In spite of the significant CO2 emission reductions achieved in the initial years and a 5% drop recorded in 2009, none of the three associations was able to reach the 140 g/km target by 2008/09. In 2009, the voluntary agreements were replaced by mandatory CO2 emission regulations.

3.2 2009: 130/95 g/km PV Standard

In December 2009, the European Parliament adopted mandatory emission performance standards for new passenger cars, which set a fleet-average CO2 emission target of 130 gCO2 per kilometer for 2015. The 130 g/km target must be reached by each vehicle manufacturer by 2015 using vehicle technology. A further 10 g/km emission reduction is to be accomplished by additional measures, such as the use of biofuels. The target will be phased-in over a period of 4 years, beginning in 2012.[6] The regulation is applicable to passenger cars, vehicle category M1. CO2 emissions are measured over the NEDC test cycle.

The EU is on track to meet the 2015 CO2/GHG standards; as of 2012 the car industry as a whole was only 2% away from meeting its 130 g/km reduction targets.[7]

The specific emission target for each manufacturer in a calendar year is based on the vehicle mass. It is calculated as the average of the Specific Emissions of CO2 (g/km) of each new passenger car registered in that calendar year, where:

Specific Emissions of CO2 = 130 + 0.0457 × (M - M0)

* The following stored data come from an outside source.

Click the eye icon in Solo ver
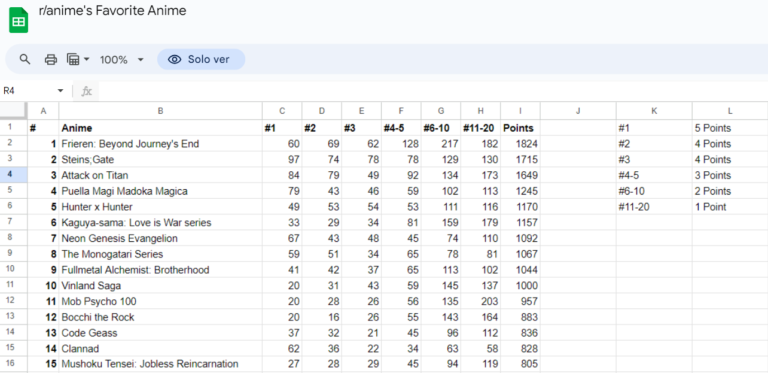Screen dimensions: 768x373 click(x=174, y=60)
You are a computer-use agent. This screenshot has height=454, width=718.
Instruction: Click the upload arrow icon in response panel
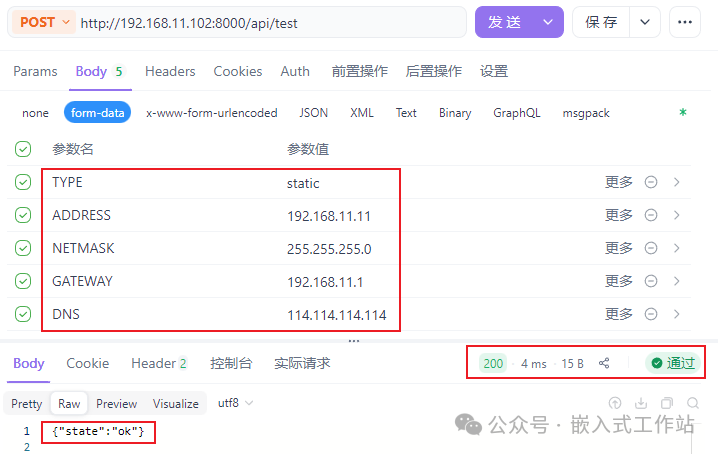[616, 403]
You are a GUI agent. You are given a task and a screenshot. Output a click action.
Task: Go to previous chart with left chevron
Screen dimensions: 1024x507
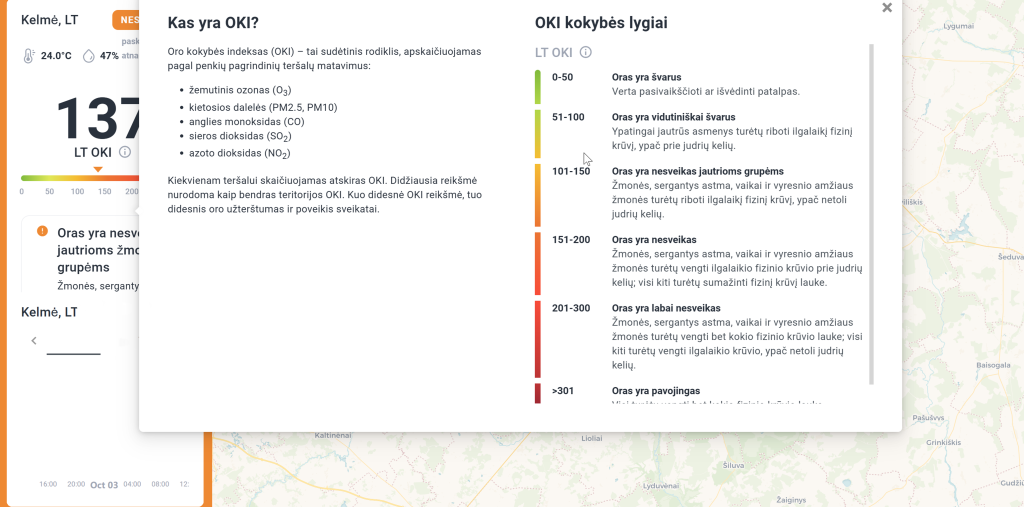[x=34, y=341]
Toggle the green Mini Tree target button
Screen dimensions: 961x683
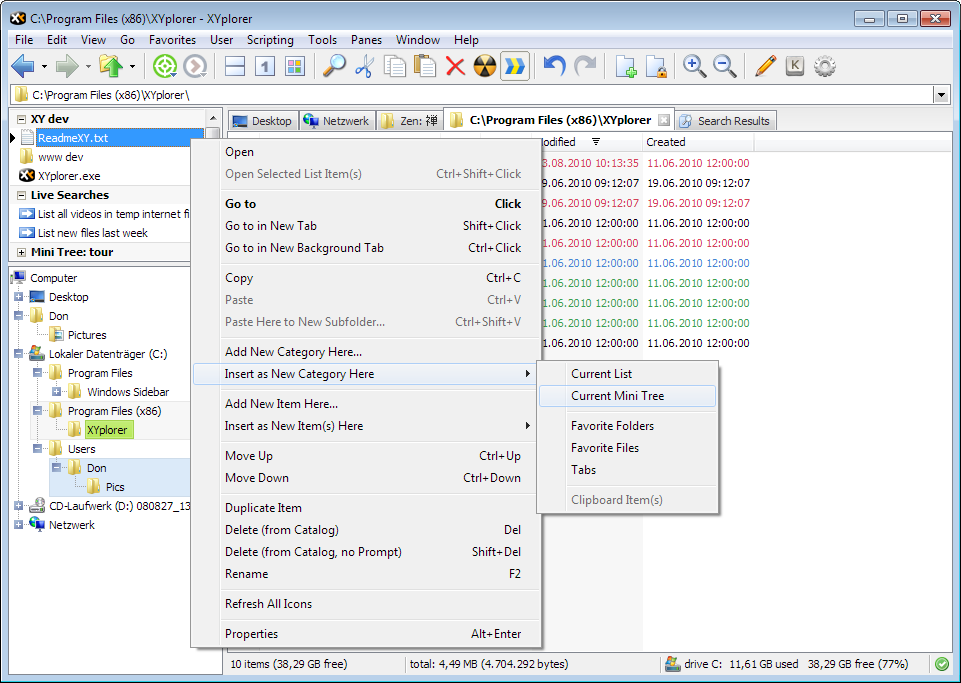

In the above formula, M is the mass of the vehicle (kg), and M0 is 1372 kg for calendar years 2012-2015. From 2016, the value of M0 will be adjusted annually to reflect the average mass of passenger cars in the previous three calendar years. Thus, the target of 130 g/km is directly applicable to vehicles of an average mass, while lighter cars have lower CO2 targets and heavier vehicles have higher CO2 targets. The regulation is phased-in over the period from 2012 to 2015.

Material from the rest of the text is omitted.